Longitude: -1.9358 / 1°56'8"W

OS Eastings: 404525.248358

OS Northings: 210582.380434

OS Grid: SP045105

Mapcode National: GBR 3Q0.HDM

Mapcode Global: VHB2C.D5HN

Entry Name: Pinkwell long barrow

Scheduled Date: 12 August 1949

Source: Historic England

Source ID: 1003354

English Heritage Legacy ID: GC 244

County: Gloucestershire

Civil Parish: Chedworth

Traditional County: Gloucestershire

Lieutenancy Area (Ceremonial County): Gloucestershire

Church of England Parish: Chedworth St Andrew

Church of England Diocese: Gloucester


Long barrow 215m west of Longbarrow Farm.

Source: Historic England


This record was the subject of a minor enhancement on 24 September 2015. The record has been generated from an "old county number" (OCN) scheduling record. These are monuments that were not reviewed under the Monuments Protection Programme and are some of our oldest designation records.
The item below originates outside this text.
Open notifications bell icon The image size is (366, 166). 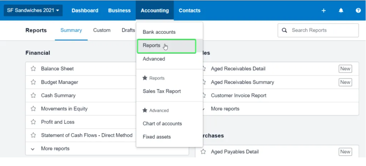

The monument includes a long barrow situated on the gently undulating plateau of the Cotswold Escarpment between the valleys of tributaries to the Rivers Churn and Coln. The long barrow survives as a roughly oval mound aligned north west to south east measuring up to 55m long, 25m wide and from 0.5m to 0.8m high with its side ditches preserved entirely as buried features. Allegedly it was historically excavated and found to contain three human skeletons within a chamber at the south eastern end of the mound. It lies beside a known ancient route.

Source: Historic England

Reasons for Scheduling

Long barrows were constructed as earthen or drystone mounds with flanking ditches and acted as funerary monuments during the Early and Middle Neolithic periods (3400-2400 BC). They represent the burial places of Britain's early farming communities and, as such, are amongst the oldest field monuments surviving visibly in the present landscape. Where investigated, long barrows appear to have been used for communal burial, often with only parts of the human remains having been selected for interment. Certain sites provide evidence for several phases of funerary monument preceding the barrow and, consequently, it is probable that long barrows acted as important ritual sites for local communities over a considerable period of time. Some 500 examples of long barrows and long cairns, their counterparts in the uplands, are recorded nationally. As one of the few types of Neolithic structure to survive as earthworks, and due to their comparative rarity, their considerable age and their longevity as a monument type, all long barrows are considered to be important.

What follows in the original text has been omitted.